Coalition pour les droits des femmes en situation de conflits

Le traitement des crimes contre les femmes par le Tribunal pénal international pour le Rwanda

Par Betty Murungi,
avocate de la Haute Cour du Kenya et avocate conseil auprès de la Coalition pour les droits des femmes en situation de conflits

Introduction

Le génocide perpétré au Rwanda en 1994 a attiré l'attention sur l'ampleur des crimes perpétrés à l'endroit des femmes et en particulier celles qui appartiennent au groupe visé par les auteurs de génocide. Les atrocités et violences sexuelles ont fait l'objet de nombreuses recherches et sont maintenant largement connues (1).

Le procès Akayesu

Avec la cause le Procureur c. Jean-Paul Akayesu, c'était la première fois qu'un tribunal international se prononçait sur le crime de génocide (2) et sur le viol en tant qu'acte constitutif de génocide. Le verdict a été rendu le 2 septembre 1998. Au moment du génocide, Jean-Paul Akayesu occupait les fonctions de bourgmestre de la commune de Taba, située dans le centre du Rwanda. Il a été traduit devant le TPIR sur des accusations de génocide et de crimes contre l'humanité. Au départ, les allégations de violences sexuelles ne figuraient pas dans l'acte d'accusation, mais à la lumière de ce que des témoins ont révélé de façon spontanée et en réponse aux questions posées par les juges Laïty Kama, Nivanethem Pillay et Lennart Aspegren, des accusations relatives à des crimes de violence sexuelle ont été portées après modification de l'acte d'accusation sur requête du Procureur, le 17 juin 1997.

Les juges qui présidaient au procès Akayesu possédaient une large expérience en matière de violence et de discrimination sexuelles et savaient qu'il était important de ne pas reproduire la discrimination exercée à l'endroit des femmes dans l'administration de la justice internationale. Ils ont pu indiquer au Procureur lors du procès qu'il convenait peut-être de porter des accusations en regard des témoignages déposés et des précisions apportées par les témoins à la suite de leurs propres questions, détails que les questions des procureurs n'avaient pas permis de révéler.
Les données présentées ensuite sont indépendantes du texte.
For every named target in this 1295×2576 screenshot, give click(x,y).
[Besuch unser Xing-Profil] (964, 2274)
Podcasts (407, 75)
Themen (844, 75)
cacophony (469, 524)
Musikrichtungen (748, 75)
L'interventionnisme judiciaire de la Cour a été indéniable. L'inculpé a finalement été accusé de viol après modification de l'acte d'accusation. Voici en quels termes la Chambre a expliqué cette mesure :

Le 17 juin 1997, l'Acte d'accusation a été amendé à l'effet d'y inclure des allégations de violences sexuelles et des charges supplémentaires contre l'Accusé en vertu des articles 3(g),et 3(i) et 4(2) du Statut du TPIR. En présentant cette modification, le Procureur a déclaré que la déposition du témoin H l'a motivé à rouvrir les enquêtes sur les violences sexuelles à l'occasion des évènements qui avaient eu lieu à Taba au Bureau communal. L'Accusation a déclaré que les éléments de preuve dont elle disposait précédemment ne suffisaient pas impliquer l'Accusé dans les actes de violence sexuelle et a reconnu que cette absence de preuve pouvait s'expliquer par le sentiment de honte suscitée par les actes de violence sexuelle ainsi que l'insensibilité qui caractérise les enquêtes sur les actes de violence sexuelle. La Chambre relève que dans sa plaidoirie, la Défense s'était demandé si la modification de l'Acte d'accusation n'avait pas été dictée par la pression exercée par l'opinion publique dans le sens de la poursuite des violences sexuelles. La Chambre croit comprendre que la modification de l'Acte d'accusation résultait des dépositions faites spontanément à l'audience par les témoins J et H sur les violences sexuelles , et de l'enquête qui s'en est suivie et non d'une pression de la part du public. Néanmoins, la Chambre note que l'intérêt que les organisations non gouvernementales portent à cette question, et qui, à ses yeux témoigne de la préoccupation qu'inspire à l'opinion publique le fait que les viols et autres formes de violences sexuelles sont traditionnellement exclus du champ des enquêtes sur les crimes de guerre et de leur poursuite. L'enquête sur les violences sexuelles et la présentation des éléments de preuve y relatives servent l'intérêt de la justice.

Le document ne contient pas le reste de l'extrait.